The Rickshaw Run is an event where teams drive Auto Rickshaws along various routes across India. The first route in December 2006 was from Kochi, in the southern state of Kerala, to Darjeeling, in West Bengal. In its inaugural run, 34 teams started the event, and 31 of those finished. The rickshaw run has involved dangerous road incidents occurring during the 'race'.

The Rickshaw Run is organised by the Adventurists, who also organise the Mongol Rally.

==Where and when==
The Rickshaw Run takes place every 4 months in January, April and August in India. The route changes each time but starts from the finishing point of the previous run. Initially the route just included India but by the second Run teams were going through Nepal.. Currently Rajasthan, Kerala and Meghalaya hosts the starting/ending points for each version of the run.

Past Rickshaw Runs

2006/07 Winter Run (26/12/06) started in Kochi and finished in Darjeeling.

2007 Summer Run (30/06/07) started in Kolkata and finished in Manali.

2007/08 Winter Run (31/12/07) starting in Kochi and finishing in Kathmandu, Nepal.

2008 Summer Run (01/06/08) starting in Kathmandu and finishing in Pondicherry.

2008/09 Winter Run (01/1/09) starting in Pondicherry and finishing in Shillong.

2009 Easter Run (04/11/09) starting in Shillong and finishing in Goa.

2009 Fall Run (13/09/09) starting on Goa and finishing in Pokhara, Nepal.

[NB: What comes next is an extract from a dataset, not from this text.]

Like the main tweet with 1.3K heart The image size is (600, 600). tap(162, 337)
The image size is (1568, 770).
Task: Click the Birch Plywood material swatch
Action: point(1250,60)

2010 Spring Run (28/03/10) stating in Kochi and finishing in Gangtok, Sikkim.

2011 Winter (2/1/11) stating in Jaisalmer to and finishing in Kochi.

2013 Spring Run (7/4/13) Starting in Kochi and finished in Shillong

2013 Autumn Run (8/9/13) Starting in Shillong and finished in Jaisalmer.

2016 Autumn Run (8/9/13) Starting in Shillong and finished in Kochi.

2016 Autumn Run Starting in Shillong and finished in Kochi.
2017 January - Kochi to Jaisalmer

2017 April - Jaisalmer to Kochi

2017 August - Kochi to Jaisalmer

74 teams started in the 2013 spring run in Kochi in the south western corner of the country. Out of those 70 finished. Most teams travelled along the east coast of India, taking the 'easy route' but a handful of hardcore teams went 'up the centre' passing through places such as Mysore, Nagpur, Varanasi and even making their way up to Darjeeling. The teams that went the central route travelled more than 4000 km in their rickshaws on some of the worst roads in India.

==Charity donations==
Each team has to raise a minimum of £1,000 for charities working in India and Nepal. The main charities for the Rickshaw Run are Mercy Corps, Frank Water and Save the Children, depending on where the Rickshaw Run takes place. Each team consists of one rickshaw and between one and four drivers. The Rickshaw is a vehicle designed to transport light loads over small distances on paved roads, making it a challenge to cover long distances.

==World Records==
During the 2022 Himalaya edition of the Rickshaw Run, two teams (Canadian and Swiss) set the record for the worlds highest auto rickshaw, over the Umling La Pass, at 5800 meters/19024 feet.